# Records from a data collection
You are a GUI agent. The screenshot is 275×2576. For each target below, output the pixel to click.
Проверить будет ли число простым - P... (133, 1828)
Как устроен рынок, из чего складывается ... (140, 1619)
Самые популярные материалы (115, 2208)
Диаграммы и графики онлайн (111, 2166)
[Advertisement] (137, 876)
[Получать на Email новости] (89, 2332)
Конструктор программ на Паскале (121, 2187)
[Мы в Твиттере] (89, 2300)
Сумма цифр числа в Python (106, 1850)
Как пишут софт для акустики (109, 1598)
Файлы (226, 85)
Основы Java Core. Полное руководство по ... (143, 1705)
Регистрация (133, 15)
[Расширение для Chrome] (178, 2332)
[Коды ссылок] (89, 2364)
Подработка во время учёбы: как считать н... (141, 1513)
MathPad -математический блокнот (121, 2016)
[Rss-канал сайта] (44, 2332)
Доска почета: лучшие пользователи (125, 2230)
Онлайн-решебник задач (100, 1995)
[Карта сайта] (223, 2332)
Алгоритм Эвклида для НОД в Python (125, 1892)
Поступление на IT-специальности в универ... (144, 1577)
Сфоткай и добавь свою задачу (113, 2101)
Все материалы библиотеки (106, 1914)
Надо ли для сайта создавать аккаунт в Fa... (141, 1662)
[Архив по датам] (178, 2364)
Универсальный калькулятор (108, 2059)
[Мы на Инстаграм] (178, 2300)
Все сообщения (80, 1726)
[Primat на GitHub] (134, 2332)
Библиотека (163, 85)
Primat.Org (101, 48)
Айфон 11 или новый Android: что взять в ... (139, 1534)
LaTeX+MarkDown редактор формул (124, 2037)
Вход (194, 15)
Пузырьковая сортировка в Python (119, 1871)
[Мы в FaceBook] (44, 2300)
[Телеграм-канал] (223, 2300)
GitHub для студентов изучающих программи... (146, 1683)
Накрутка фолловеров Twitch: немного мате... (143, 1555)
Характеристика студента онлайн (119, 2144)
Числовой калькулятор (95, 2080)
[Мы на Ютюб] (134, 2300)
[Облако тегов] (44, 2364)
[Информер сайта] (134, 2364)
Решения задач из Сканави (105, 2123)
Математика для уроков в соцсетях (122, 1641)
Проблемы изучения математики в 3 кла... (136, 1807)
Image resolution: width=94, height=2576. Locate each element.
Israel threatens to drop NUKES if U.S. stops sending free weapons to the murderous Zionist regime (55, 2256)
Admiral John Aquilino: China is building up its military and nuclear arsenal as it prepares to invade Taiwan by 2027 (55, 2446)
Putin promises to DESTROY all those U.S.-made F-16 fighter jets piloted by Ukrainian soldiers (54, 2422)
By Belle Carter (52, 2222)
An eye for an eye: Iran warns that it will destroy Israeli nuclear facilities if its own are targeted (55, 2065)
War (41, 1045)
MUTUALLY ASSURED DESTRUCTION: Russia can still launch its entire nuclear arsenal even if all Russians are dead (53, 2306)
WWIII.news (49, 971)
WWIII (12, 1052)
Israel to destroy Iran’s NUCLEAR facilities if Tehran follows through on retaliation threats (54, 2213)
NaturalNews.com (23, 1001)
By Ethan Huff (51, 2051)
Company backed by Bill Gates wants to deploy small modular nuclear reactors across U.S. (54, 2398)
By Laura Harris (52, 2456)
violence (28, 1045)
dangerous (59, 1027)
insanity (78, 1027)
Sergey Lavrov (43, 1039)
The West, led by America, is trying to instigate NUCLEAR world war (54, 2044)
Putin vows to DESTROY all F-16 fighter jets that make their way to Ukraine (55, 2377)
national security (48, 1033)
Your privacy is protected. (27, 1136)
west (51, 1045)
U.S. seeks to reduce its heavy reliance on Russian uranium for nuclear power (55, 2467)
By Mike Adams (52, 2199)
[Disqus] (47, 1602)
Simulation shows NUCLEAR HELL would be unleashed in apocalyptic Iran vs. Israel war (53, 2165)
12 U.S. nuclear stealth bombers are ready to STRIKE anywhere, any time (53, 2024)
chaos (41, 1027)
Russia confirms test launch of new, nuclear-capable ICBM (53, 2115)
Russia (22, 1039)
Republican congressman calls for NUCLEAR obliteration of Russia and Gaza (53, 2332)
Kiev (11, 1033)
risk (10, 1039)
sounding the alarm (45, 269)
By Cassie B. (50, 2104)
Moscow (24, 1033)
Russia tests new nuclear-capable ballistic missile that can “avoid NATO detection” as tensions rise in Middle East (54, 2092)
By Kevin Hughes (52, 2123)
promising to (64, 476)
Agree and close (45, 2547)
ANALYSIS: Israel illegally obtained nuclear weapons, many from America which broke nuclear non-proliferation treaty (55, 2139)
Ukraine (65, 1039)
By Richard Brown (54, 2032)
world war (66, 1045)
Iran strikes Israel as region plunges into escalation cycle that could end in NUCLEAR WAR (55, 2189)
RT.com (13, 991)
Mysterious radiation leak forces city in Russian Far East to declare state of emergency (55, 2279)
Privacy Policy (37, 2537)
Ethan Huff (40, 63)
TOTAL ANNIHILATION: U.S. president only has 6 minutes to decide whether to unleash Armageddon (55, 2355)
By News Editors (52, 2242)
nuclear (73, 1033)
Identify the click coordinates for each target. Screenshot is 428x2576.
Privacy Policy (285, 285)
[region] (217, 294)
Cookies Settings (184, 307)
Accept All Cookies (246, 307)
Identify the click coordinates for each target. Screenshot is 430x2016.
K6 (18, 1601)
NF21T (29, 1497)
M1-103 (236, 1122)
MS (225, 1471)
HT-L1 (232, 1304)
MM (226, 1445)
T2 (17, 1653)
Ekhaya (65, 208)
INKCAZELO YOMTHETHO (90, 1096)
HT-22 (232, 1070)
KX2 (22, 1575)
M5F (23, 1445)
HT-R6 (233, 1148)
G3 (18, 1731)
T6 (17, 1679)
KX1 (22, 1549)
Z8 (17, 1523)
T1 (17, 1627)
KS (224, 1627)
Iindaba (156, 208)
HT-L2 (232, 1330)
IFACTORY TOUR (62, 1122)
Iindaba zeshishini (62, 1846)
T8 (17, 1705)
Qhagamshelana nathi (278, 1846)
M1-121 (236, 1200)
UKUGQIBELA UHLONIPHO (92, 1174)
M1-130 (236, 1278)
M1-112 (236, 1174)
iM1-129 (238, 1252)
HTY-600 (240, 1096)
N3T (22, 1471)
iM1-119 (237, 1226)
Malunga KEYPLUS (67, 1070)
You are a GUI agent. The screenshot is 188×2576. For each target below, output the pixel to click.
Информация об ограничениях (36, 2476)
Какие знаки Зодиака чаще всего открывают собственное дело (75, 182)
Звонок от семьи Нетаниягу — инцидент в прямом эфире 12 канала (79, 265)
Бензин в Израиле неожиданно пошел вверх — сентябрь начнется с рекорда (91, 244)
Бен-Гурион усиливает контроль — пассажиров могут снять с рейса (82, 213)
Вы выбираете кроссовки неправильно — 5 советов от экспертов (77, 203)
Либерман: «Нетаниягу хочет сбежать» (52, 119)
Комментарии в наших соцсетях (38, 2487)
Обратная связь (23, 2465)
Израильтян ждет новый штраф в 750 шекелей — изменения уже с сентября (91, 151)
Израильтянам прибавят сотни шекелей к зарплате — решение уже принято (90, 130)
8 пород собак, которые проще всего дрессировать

# WHAT NEEDS TO BE DONE
Which lines in the records above contain the word "launch"? Copy each one.

# WRITTEN RESPONSE
MUTUALLY ASSURED DESTRUCTION: Russia can still launch its entire nuclear arsenal even if all Russians are dead (53, 2306)
Russia confirms test launch of new, nuclear-capable ICBM (53, 2115)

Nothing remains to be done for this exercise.